▸ THE DATA
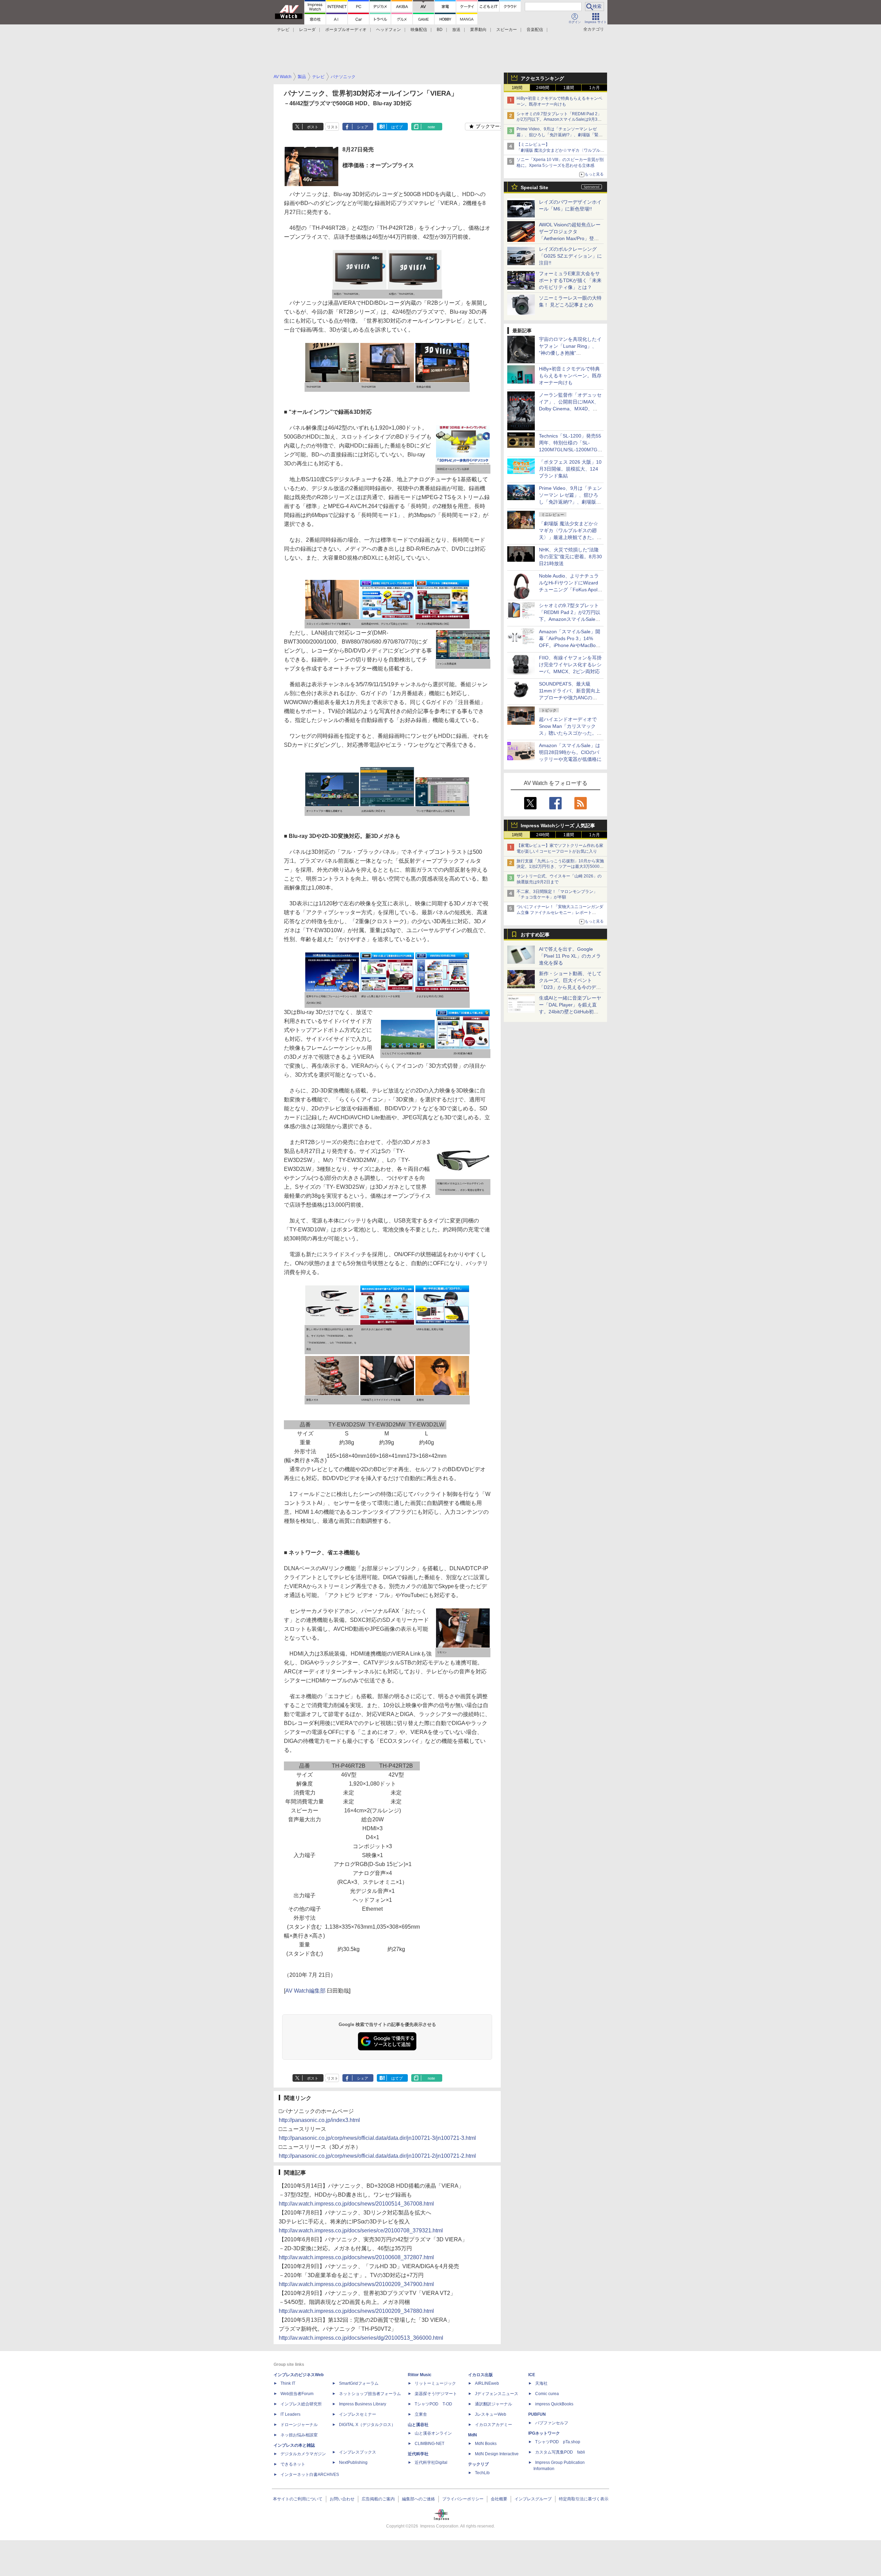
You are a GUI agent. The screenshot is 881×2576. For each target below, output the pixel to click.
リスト (332, 127)
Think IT (287, 2383)
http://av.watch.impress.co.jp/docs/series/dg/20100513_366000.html (361, 2338)
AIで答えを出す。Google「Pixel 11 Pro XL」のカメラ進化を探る (570, 956)
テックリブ (478, 2464)
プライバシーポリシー (463, 2499)
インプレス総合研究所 (301, 2404)
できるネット (292, 2464)
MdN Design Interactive (497, 2453)
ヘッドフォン (388, 29)
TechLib (482, 2472)
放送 (456, 29)
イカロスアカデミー (493, 2424)
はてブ (397, 127)
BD (440, 29)
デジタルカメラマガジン (303, 2453)
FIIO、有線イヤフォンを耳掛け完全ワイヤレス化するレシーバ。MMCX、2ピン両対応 (570, 664)
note (431, 127)
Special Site (534, 187)
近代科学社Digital (431, 2462)
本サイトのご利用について (297, 2499)
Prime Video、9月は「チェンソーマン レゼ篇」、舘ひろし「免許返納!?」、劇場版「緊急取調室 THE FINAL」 (560, 135)
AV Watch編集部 (305, 1991)
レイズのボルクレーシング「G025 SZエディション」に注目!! (570, 256)
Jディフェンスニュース (496, 2393)
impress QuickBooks (554, 2404)
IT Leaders (290, 2414)
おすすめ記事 (535, 934)
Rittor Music (420, 2374)
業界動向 (478, 29)
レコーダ (307, 29)
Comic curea (547, 2393)
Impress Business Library (362, 2404)
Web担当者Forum (297, 2393)
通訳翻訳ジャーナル (493, 2404)
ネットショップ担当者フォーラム (370, 2393)
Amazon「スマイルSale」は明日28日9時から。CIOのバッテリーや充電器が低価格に (570, 752)
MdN (472, 2435)
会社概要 (499, 2499)
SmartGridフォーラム (359, 2383)
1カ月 (594, 87)
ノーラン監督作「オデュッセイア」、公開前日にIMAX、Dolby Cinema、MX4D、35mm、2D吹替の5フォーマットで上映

▸ EXERCISE GOAL
Except for the pictures, set down all of the records exactly.

▸ RESULT FOR THIS EXERCISE
You are a GUI agent. The screenshot is 881×2576. For each target below, output the pixel to click.
リスト (332, 127)
Think IT (287, 2383)
http://av.watch.impress.co.jp/docs/series/dg/20100513_366000.html (361, 2338)
AIで答えを出す。Google「Pixel 11 Pro XL」のカメラ進化を探る (570, 956)
テックリブ (478, 2464)
プライバシーポリシー (463, 2499)
インプレス総合研究所 (301, 2404)
できるネット (292, 2464)
MdN Design Interactive (497, 2453)
ヘッドフォン (388, 29)
TechLib (482, 2472)
放送 (456, 29)
イカロスアカデミー (493, 2424)
はてブ (397, 127)
BD (440, 29)
デジタルカメラマガジン (303, 2453)
FIIO、有線イヤフォンを耳掛け完全ワイヤレス化するレシーバ。MMCX、2ピン両対応 (570, 664)
note (431, 127)
Special Site (534, 187)
近代科学社Digital (431, 2462)
本サイトのご利用について (297, 2499)
Prime Video、9月は「チェンソーマン レゼ篇」、舘ひろし「免許返納!?」、劇場版「緊急取調室 THE FINAL」 (560, 135)
AV Watch編集部 (305, 1991)
レイズのボルクレーシング「G025 SZエディション」に注目!! (570, 256)
Jディフェンスニュース (496, 2393)
impress QuickBooks (554, 2404)
IT Leaders (290, 2414)
おすすめ記事 (535, 934)
Rittor Music (420, 2374)
業界動向 (478, 29)
レコーダ (307, 29)
Comic curea (547, 2393)
Impress Business Library (362, 2404)
Web担当者Forum (297, 2393)
通訳翻訳ジャーナル (493, 2404)
ネットショップ担当者フォーラム (370, 2393)
Amazon「スマイルSale」は明日28日9時から。CIOのバッテリーや充電器が低価格に (570, 752)
MdN (472, 2435)
会社概要 (499, 2499)
SmartGridフォーラム (359, 2383)
1カ月 (594, 87)
ノーラン監督作「オデュッセイア」、公開前日にIMAX、Dolby Cinema、MX4D、35mm、2D吹替の5フォーマットで上映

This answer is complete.